Tenzo's face twisted, a mix of fury and disbelief.

Hisanori didn't hesitate. He had already seized Ryusei's opening once, and now, seeing his ally injured, he stepped in to become the main player, seize this opportunity, and not hold back anymore.

His hands flashed through signs, and in the blink of an eye, three shadow clones appeared beside him, moving in perfect unison.

Their speed was blistering, their motions elusive, each one leaving afterimages as they circled Tenzo like wraiths.

Their swords gleamed with wind chakra flow, every slash splitting the air with invisible edges.

Even their footwork blurred into crescent arcs, body flickers overlapping in dizzying patterns. Utilizing wind in some capacity.

It was the apex of his clan's secret style — the Dance of the Crescent Moon.

Tenzo's eyes narrowed. Even in his heightened state, the sheer layering of illusions and speed drowned his senses.

Sword after sword carved toward him from impossible angles, cutting through grass, stone, and air alike.

For the first time, his instincts faltered, and he moved back a step, trying to widen the distance.

But he had overlooked the boy with the broken ribs.

He had assumed Ryusei was out of the fight, too battered to move.

He dismissed the faint orange glow building in Ryusei's palms as some childish chakra trick, nothing worth his attention.

His entire focus stayed on Hisanori's shuriken feints and sword arcs.

That mistake was fatal.

Ryusei's lips curled faintly, blood still at the corner of his mouth, as he forced his battered body forward.

He expelled nearly all of his remaining chakra in one desperate gamble, summoning five more shadow clones at once.

Each clone moved in perfect sync — not random flailing, but a formation they had practiced, sharpened, and polished before.

Together, they unleashed Ryusei's strongest taijutsu arsenal in combination.

For example, one clone surged forward with the Coiling Serpent Fist, another slid low with the Flowing Willow Guard, a third rocketed upward with Shock Step, the fourth came crashing down with the Senju Heel Drop, and the last braced with a raw, brutal Shatter Palm.

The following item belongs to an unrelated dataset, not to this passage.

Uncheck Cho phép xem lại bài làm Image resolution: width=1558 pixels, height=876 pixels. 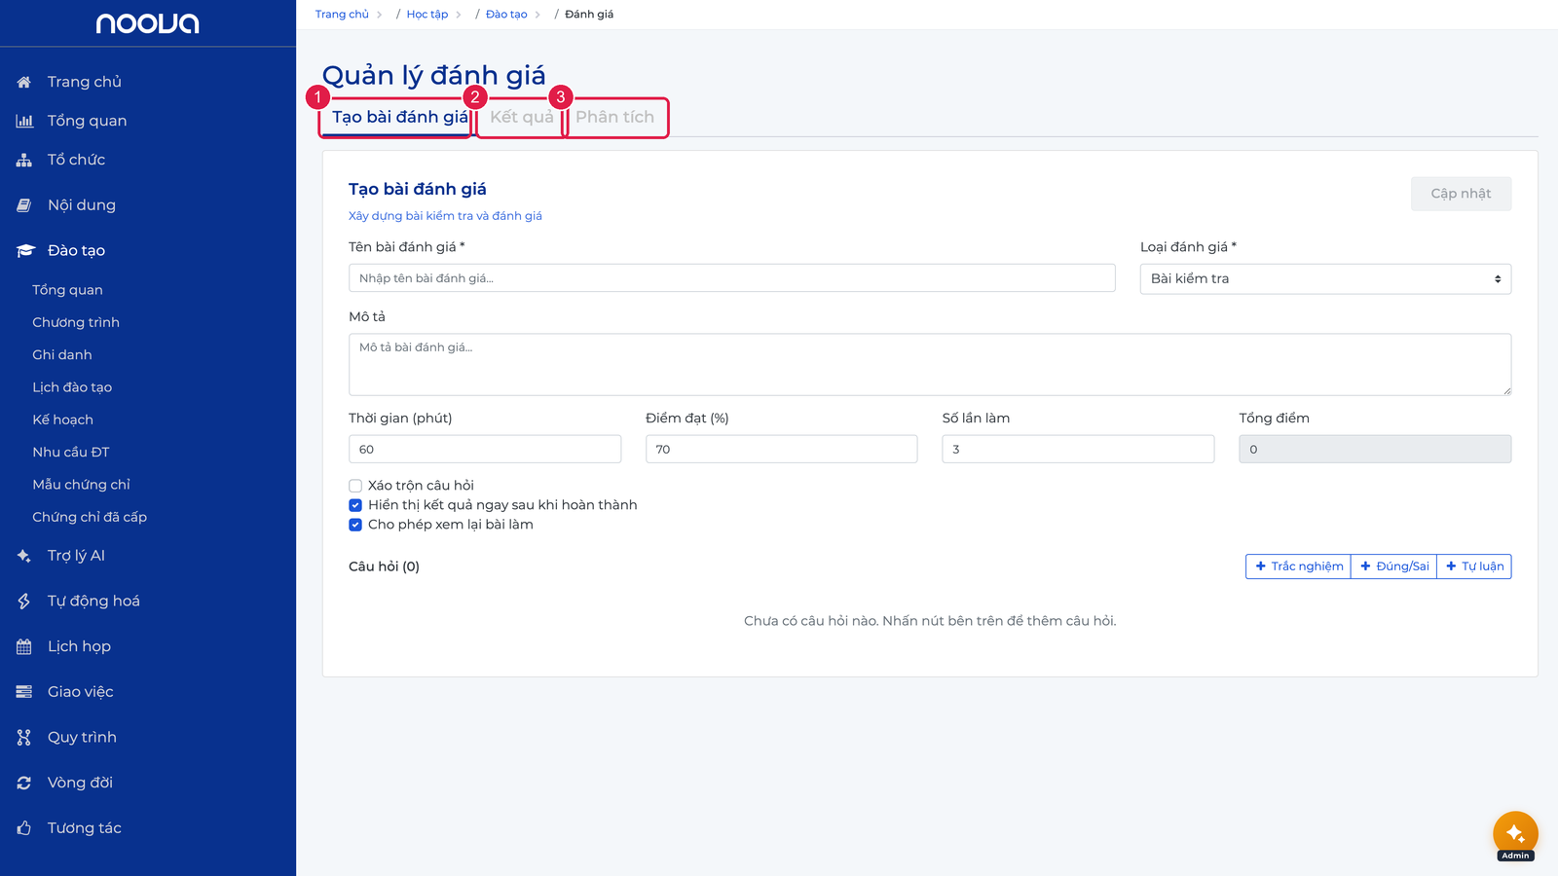(x=355, y=525)
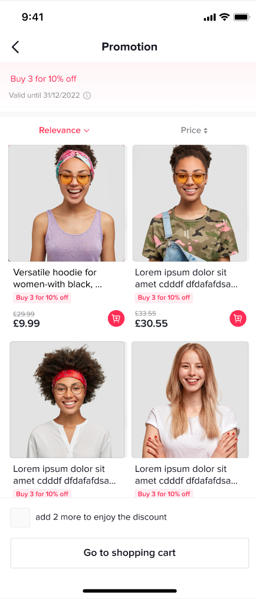Toggle the price sort arrows
Image resolution: width=256 pixels, height=599 pixels.
tap(205, 131)
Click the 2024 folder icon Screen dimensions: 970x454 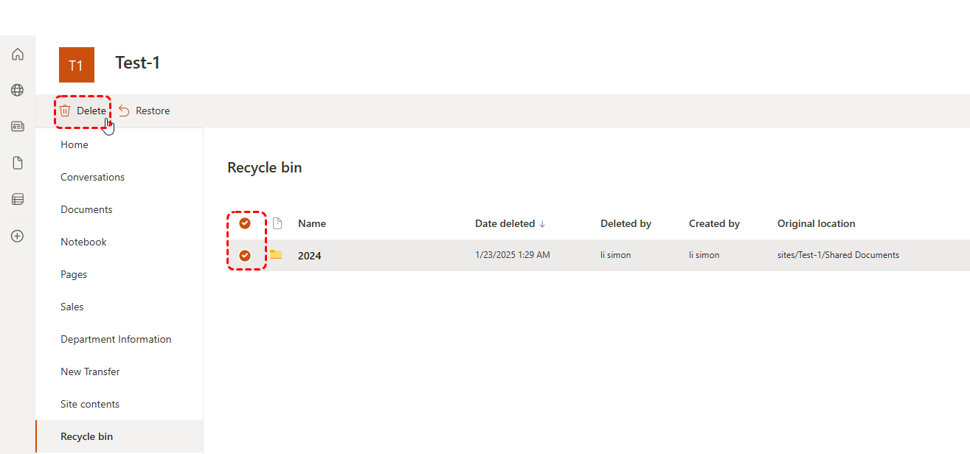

Five angles, five killing and dynamic strikes, all converging as Hisanori's clones sliced in from the other side.

Kanae's voice rang out sharp and clear through the chaos, her Byakugan tracking every micro-shift in Tenzo's stance.

"Left knee, chakra pooling! He's pivoting—no, now his right shoulder—!" She guided them relentlessly, her tone edged with exhilaration.

She couldn't hide it — Ryusei had survived. Her heart beat furiously in relief, every word she shouted for him sharper, steadier.

Renjiro moved beside her, blade flashing, cutting down stray strikes that might have clipped them.

Tenzo roared, his body straining under the combined storm.

Grass and roots erupted wildly around him, his scythe broken, his glove-arm trembling under Ryusei's earlier Shatter Palm.

Even with his enhanced state, his movements slowed under the crushing barrage.

At last, his voice tore out — raw, bitter, full of venom.

"Damn you… damn Konoha! Damn all of you bloated clans and your cursed villages—!"

His scream was cut short.

Hisanori's Crescent Moon blades and Ryusei's clone formation struck together, overwhelming him in a flurry of steel, fists, and chakra.

Tenzo staggered back, blood spraying, his body torn and crushed from all sides.

And in that moment, the feared commander of Kusagakure's special ops, the man who had terrorized Konoha's lines, collapsed to the ground with a final, grudging curse.

They were all elated, but none mistook it for victory yet.

Their breaths came ragged, sweat stung their eyes, and every muscle screamed, but they had done it.

The commander of Kusagakure's special ops lay broken at their feet.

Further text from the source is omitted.